Highly recommended. -
Re:You get what you pay for.
SLR forever!
I love the Tandberg SLR tape drives. Nothing beats a quarter inch of aluminum plating. -
Try InoStor!
The company I work for, InoStor, has the ValuNAS line of products; and as they are a Tandberg Data company, can provide excellent integration of near-line and offline storage (tape).
The 2.25 terabyte ValuNAS is only around $16K. It gives you a 2.4 GHz P4 processor, gigabit connection, and multiple RAID levels, including multiple disk redundancy (RAIDn). It utilizes SATA technology to allow hotswap drives at a fraction of the cost of SCSI.
The iceNAS software is very easy to use, and supports SMB/CIFS (through Samba), NFS, Appletalk, and HTTPS.
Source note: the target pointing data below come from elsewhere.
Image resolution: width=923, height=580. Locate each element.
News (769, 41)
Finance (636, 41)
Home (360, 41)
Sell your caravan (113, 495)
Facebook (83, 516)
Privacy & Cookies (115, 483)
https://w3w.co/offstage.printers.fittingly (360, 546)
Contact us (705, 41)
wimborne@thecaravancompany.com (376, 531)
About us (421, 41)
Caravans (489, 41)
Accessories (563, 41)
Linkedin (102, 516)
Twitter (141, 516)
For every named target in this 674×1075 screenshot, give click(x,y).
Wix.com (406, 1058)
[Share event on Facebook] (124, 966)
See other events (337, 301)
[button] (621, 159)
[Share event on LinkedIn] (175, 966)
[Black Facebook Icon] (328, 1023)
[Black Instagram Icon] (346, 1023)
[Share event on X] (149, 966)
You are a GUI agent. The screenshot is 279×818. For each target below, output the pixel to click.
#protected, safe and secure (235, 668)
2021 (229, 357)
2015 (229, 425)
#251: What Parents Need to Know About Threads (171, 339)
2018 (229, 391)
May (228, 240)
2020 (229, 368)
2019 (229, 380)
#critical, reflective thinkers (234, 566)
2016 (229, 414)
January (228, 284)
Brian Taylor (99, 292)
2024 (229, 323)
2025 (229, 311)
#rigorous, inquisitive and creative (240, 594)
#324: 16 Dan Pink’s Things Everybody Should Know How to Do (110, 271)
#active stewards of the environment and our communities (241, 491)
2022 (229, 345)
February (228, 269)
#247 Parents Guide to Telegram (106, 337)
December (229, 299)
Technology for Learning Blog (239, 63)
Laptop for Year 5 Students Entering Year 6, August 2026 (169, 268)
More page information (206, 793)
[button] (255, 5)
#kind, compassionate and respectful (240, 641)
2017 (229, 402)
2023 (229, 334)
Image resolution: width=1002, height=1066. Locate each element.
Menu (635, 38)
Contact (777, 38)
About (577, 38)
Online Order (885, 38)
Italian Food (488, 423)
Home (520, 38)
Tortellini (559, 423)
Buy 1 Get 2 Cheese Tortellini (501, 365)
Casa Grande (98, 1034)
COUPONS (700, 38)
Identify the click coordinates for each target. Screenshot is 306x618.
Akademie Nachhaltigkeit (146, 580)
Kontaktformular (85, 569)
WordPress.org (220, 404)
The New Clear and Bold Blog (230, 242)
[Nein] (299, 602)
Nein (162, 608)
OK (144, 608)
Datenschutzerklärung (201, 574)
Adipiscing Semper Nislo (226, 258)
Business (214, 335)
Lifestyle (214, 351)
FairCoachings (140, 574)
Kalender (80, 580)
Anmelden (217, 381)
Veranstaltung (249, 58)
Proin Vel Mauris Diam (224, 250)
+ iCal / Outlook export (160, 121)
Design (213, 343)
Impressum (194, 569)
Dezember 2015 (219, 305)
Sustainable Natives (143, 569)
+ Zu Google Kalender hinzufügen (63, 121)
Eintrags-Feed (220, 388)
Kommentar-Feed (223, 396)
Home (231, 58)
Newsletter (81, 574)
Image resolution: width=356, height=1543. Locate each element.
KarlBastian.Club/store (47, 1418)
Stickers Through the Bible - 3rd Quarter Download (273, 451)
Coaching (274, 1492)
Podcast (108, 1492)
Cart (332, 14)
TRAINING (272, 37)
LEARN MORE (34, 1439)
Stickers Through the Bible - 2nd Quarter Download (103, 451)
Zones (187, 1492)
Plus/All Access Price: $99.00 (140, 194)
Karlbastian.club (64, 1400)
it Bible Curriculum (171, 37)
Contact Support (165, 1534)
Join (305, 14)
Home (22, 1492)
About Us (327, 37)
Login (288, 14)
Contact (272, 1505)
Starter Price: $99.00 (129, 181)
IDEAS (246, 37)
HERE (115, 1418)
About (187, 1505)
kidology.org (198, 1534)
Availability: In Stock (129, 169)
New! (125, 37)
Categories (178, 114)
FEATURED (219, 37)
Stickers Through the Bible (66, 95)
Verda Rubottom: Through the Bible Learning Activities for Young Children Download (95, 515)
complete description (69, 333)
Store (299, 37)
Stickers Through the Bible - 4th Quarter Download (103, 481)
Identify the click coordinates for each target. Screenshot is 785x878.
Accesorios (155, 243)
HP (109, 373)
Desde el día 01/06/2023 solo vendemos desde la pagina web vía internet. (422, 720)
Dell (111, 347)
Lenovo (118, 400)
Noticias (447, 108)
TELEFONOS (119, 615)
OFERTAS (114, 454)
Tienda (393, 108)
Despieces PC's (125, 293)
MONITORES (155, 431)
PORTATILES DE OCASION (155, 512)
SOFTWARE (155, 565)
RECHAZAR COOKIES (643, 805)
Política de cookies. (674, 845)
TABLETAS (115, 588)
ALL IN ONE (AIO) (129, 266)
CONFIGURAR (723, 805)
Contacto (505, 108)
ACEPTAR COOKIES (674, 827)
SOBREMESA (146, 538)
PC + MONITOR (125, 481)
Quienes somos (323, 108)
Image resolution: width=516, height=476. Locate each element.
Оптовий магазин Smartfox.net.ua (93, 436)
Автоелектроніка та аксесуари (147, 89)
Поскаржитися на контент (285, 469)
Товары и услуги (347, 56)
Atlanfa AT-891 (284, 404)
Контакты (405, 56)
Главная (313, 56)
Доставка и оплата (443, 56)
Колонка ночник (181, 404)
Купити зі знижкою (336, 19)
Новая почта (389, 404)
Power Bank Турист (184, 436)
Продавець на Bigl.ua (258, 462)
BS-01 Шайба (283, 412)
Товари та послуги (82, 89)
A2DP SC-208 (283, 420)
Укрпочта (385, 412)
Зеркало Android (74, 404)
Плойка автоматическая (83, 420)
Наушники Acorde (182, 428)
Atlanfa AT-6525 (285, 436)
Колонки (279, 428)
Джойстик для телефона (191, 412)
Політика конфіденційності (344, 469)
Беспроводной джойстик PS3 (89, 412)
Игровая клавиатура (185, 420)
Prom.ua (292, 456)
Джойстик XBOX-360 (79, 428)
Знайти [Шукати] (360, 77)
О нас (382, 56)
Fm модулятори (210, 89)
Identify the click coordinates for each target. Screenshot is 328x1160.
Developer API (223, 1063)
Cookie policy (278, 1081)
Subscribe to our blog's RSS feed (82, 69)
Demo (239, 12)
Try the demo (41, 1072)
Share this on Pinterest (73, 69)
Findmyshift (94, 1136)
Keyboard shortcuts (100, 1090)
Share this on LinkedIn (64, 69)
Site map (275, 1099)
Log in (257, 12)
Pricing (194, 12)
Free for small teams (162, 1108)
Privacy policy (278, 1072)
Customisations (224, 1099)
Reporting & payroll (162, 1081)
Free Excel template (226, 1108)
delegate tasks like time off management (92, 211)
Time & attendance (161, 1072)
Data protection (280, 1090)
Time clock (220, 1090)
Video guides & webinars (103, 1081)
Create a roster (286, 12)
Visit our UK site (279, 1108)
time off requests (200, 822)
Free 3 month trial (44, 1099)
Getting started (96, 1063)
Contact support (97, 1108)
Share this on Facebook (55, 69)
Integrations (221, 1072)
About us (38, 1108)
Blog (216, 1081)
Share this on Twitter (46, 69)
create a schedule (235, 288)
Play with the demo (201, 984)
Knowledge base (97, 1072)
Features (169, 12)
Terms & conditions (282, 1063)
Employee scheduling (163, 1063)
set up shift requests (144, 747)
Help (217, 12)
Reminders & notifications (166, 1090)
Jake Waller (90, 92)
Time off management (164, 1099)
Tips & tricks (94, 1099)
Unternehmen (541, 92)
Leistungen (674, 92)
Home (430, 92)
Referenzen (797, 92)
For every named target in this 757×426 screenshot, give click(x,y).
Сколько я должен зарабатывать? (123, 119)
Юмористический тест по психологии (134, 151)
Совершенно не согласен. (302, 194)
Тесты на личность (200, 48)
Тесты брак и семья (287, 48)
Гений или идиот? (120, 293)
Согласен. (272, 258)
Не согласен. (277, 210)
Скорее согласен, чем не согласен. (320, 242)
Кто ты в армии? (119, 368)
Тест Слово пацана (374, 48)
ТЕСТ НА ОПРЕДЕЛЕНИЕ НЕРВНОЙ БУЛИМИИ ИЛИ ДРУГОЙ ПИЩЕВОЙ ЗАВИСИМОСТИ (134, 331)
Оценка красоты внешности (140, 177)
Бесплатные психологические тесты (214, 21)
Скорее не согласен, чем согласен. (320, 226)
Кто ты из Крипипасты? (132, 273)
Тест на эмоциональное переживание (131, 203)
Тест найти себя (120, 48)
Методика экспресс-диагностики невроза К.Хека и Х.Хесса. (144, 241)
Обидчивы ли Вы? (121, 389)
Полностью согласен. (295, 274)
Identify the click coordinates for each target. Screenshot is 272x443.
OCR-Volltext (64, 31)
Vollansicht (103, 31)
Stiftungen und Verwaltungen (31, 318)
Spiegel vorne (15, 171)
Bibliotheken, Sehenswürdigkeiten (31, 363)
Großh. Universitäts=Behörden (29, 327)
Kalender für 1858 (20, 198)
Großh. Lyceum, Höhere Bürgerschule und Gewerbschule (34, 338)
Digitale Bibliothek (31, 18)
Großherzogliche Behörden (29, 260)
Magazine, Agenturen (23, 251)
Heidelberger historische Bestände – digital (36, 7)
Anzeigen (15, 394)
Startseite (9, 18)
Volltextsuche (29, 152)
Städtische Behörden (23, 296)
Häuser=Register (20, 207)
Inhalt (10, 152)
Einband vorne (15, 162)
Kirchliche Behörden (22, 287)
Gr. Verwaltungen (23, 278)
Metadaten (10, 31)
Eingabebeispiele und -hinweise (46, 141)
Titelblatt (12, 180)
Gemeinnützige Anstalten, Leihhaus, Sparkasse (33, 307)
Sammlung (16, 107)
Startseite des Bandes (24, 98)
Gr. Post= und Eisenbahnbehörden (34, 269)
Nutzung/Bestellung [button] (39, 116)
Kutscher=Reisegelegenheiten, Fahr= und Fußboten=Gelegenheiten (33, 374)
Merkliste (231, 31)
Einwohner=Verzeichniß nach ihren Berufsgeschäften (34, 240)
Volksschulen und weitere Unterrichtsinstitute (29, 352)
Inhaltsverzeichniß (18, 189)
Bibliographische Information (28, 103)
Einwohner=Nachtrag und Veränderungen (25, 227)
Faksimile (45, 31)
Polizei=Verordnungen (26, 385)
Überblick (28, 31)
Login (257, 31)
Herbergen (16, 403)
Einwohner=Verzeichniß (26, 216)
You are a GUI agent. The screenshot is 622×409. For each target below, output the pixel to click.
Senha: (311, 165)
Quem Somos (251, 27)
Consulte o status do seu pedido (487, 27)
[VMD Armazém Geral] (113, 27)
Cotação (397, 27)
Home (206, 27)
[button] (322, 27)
When combined with a Tandberg autoloader, this can be a very efficient storage/backup server. -
Try InoStor!
The company I work for, InoStor, has the ValuNAS line of products; and as they are a Tandberg Data company, can provide excellent integration of near-line and offline storage (tape).
The 2.25 terabyte ValuNAS is only around $16K. It gives you a 2.4 GHz P4 processor, gigabit connection, and multiple RAID levels, including multiple disk redundancy (RAIDn). It utilizes SATA technology to allow hotswap drives at a fraction of the cost of SCSI.
The iceNAS software is very easy to use, and supports SMB/CIFS (through Samba), NFS, Appletalk, and HTTPS.
When combined with a Tandberg autoloader, this can be a very efficient storage/backup server. -
Try InoStor!
The company I work for, InoStor, has the ValuNAS line of products; and as they are a Tandberg Data company, can provide excellent integration of near-line and offline storage (tape).
The 2.25 terabyte ValuNAS is only around $16K. It gives you a 2.4 GHz P4 processor, gigabit connection, and multiple RAID levels, including multiple disk redundancy (RAIDn). It utilizes SATA technology to allow hotswap drives at a fraction of the cost of SCSI.
The iceNAS software is very easy to use, and supports SMB/CIFS (through Samba), NFS, Appletalk, and HTTPS.
When combined with a Tandberg autoloader, this can be a very efficient storage/backup server.